Computer scientists at the Black Hat hacking convention in Las Vegas have exposed a flaw in Apple's security that leaves iPhones and iPads exposed to hackers when the victim attempts to connect the device to a fake charging station. However, Apple says it is aware of the flaw and that it has been fixed in the latest version of the iOS 7 beta.
On Wednesday, three computer scientists who alerted Apple to the problem earlier this year demonstrated the security vulnerability at the conference where some 7,000 security professionals are learning about the latest and greatest threats posed by modern-day computer hackers. According to Reuters, Billy Lau, a research scientist from the Georgia Institute of Technology and graduate students Yeongjin Jang and Chengyu Song, did the work on the hack. At the demonstration the group plugged an iPhone into a custom-built charger they had equipped with a tiny Linux computer that was programmed to attack iOS devices. For the price of about $45 and one week of design labor, they proved hackers could go as far as gaining remote control access to a person's iPhone, allowing him or her to steal banking information, passwords and read e-mails.

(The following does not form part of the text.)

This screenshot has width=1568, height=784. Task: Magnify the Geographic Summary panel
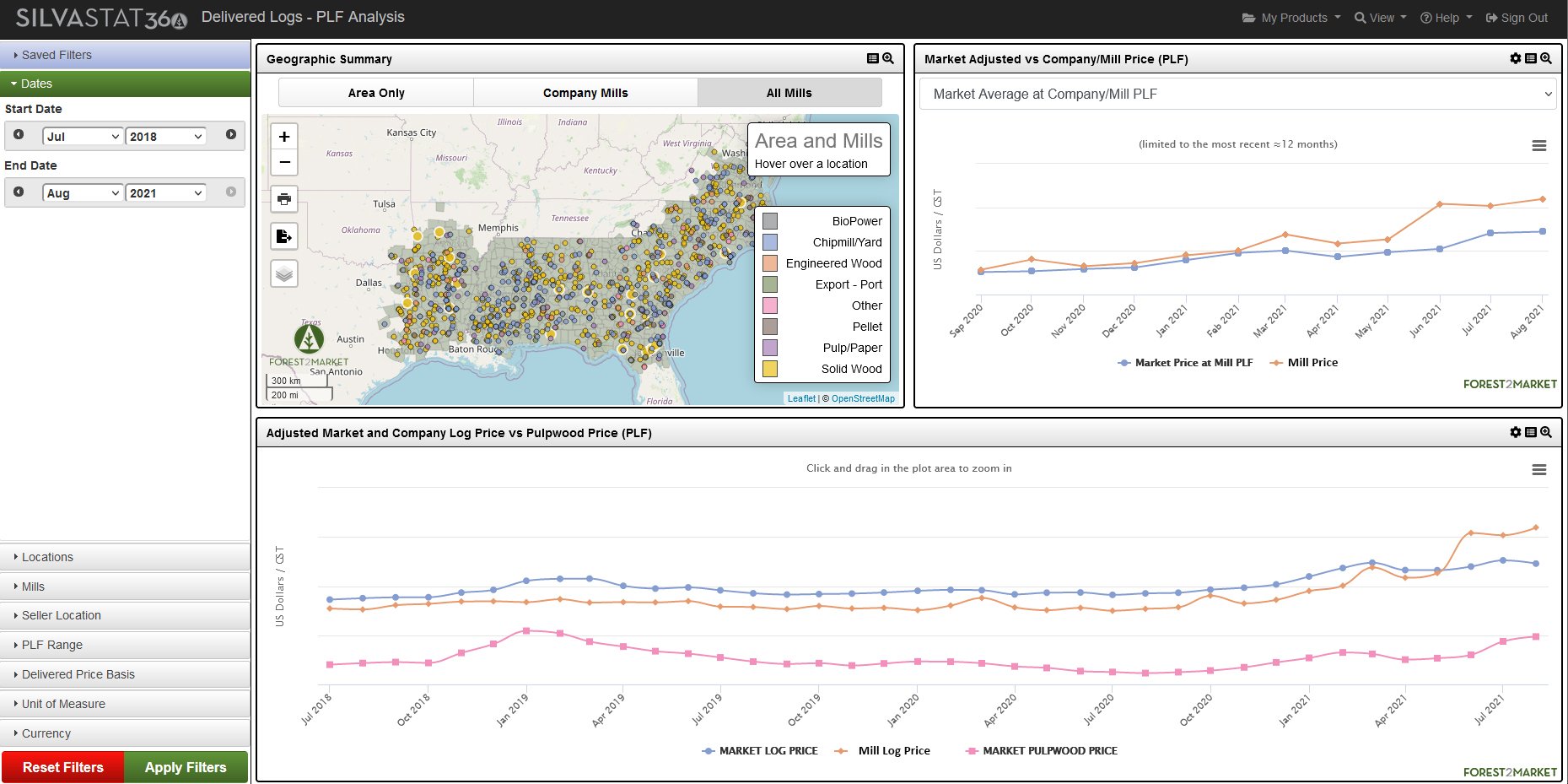pos(888,59)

Lau told Reuters that he and his team were publicizing the issue in the spirit of "white hat" haking, which is the process of finding security bugs in order to alert manufacturers who can fix them before they are exploited by real criminals.
"Security doesn't work if you bury the problems," he said.

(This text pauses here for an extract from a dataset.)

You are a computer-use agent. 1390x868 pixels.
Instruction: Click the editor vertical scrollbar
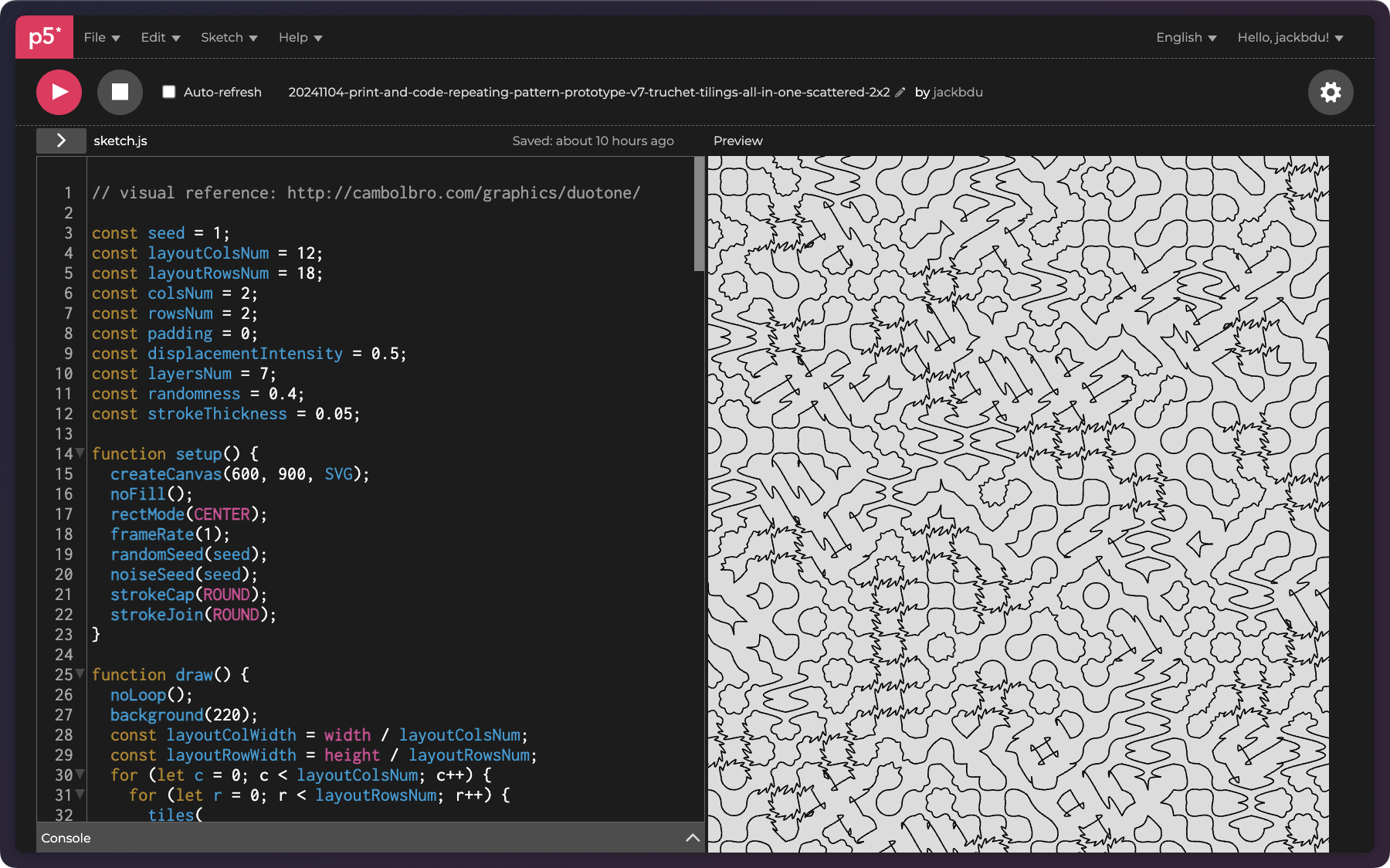point(699,215)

"We would like to thank the researchers for their valuable input," Apple spokesman Tom Neumayr said. However, the company says it is well aware of the glitch and has already fixed it for the iOS 7 beta that is currently available to developers. However, until iOS 7 is officially released to users in the fall, iPhone and iPads that aren't running the developer beta are vulnerable to this attack. Users should take extra caution in plugging their device into a strange charger, especially one of the new public ones being rolled out in cities and shops across the U.S.
Lau said that Google Inc.'s Android operating system is not vulnerable to the same kind of attacks.